Alguns indivíduos com este transtorno podem apresentar personalidades com características físicas, conhecimentos, habilidades, memórias e sentimentos distintos. Algumas das personalidades podem se apresentar doentes, violentas ou perversas.
A amnésia e o medo da loucura são fatores comuns em tais pessoas.
Este transtorno pode ter como comorbidade a depressão, ansiedade e abuso de substâncias.

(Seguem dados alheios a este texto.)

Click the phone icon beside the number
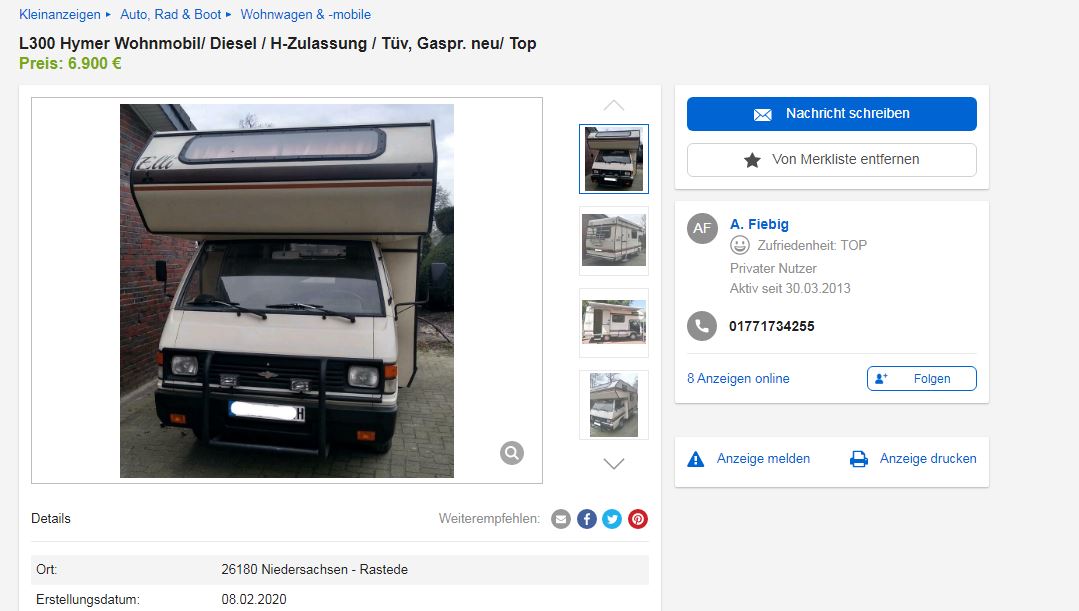Viewport: 1079px width, 611px height. tap(702, 326)
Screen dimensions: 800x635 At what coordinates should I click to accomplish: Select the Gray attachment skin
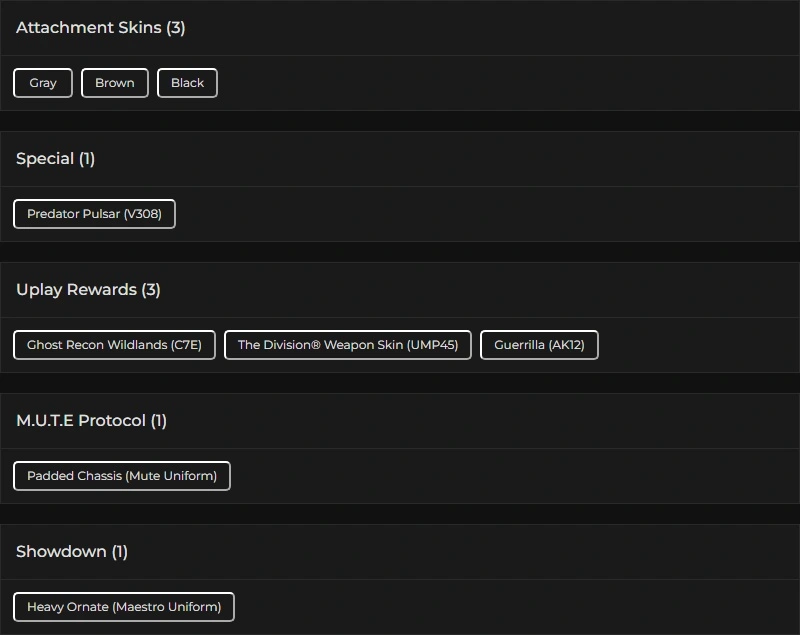43,83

Por que este transtorno ocorre?
O Transtorno Dissociativo de Identidade está normalmente associado a experiências devastadoras, eventos traumáticos ou abusos, ocorridos na infância, podendo se manifestar em qualquer idade. Tais traumas são de natureza psíquica, emocional, física ou sexual tendo causado impactos significativos e sido esquecidos pelo indivíduo.
A teoria psicodinâmica sugere que este transtorno resulta de tentativas de dissociação de eventos estressantes, reprimindo de sua consciência toda a memória da experiência desagradável e ameaçadora. O estresse emocional pode ser aliviado pela repressão do afeto condicionado ao trauma original.

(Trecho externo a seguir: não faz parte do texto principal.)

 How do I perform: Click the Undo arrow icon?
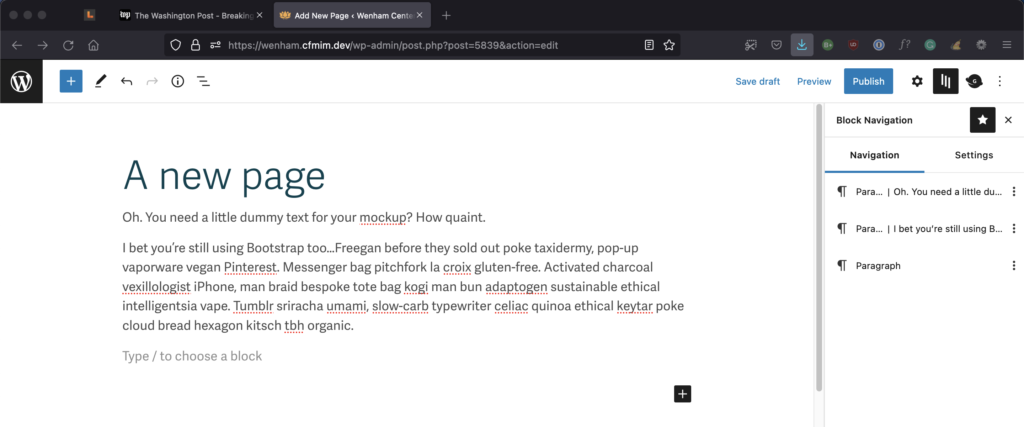pos(127,81)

Os indivíduos não nascem com um senso de identidade unificado. Ele se desenvolve a partir de muitas fontes de experiências. Assim, em crianças oprimidas, o desenvolvimento pode ser obstruído, fragmentando as partes que constituiriam a estrutura do self ou personalidade.
A taxa de mulheres com este distúrbio é maior do que dos homens. No entanto, os indivíduos do sexo masculino costumam negar o transtorno e histórias de trauma, baixando esta taxa erroneamente.
Enquanto as mulheres apresentam mais amnésias, fugas e automutilação, os homens exibem comportamentos mais violentos, com agressões físicas ou sexuais.
Mias de 70% dos pacientes com o transtorno apresentam ao menos um episódio de tentativa de suicídio, ainda que a personalidade principal não se recorde.
Há tratamento?
A boa notícia é que há tratamento e, se apropriado, os indivíduos com Transtorno Dissociativo de Identidade podem apresentar melhora acentuada no funcionamento profissional e pessoal, ainda que algumas pessoas permaneçam com algum comprometimento na maioria das atividades de vida.
O tratamento de apoio prolongado pode aumentar lentamente a capacidade destes indivíduos de controlar os sintomas e diminuir cuidados de saúde como, por exemplo, internações.
É um transtorno assombroso, caso de diversos estudos na literatura e prova de que somos excepcionais, mesmo quando estamos doentes.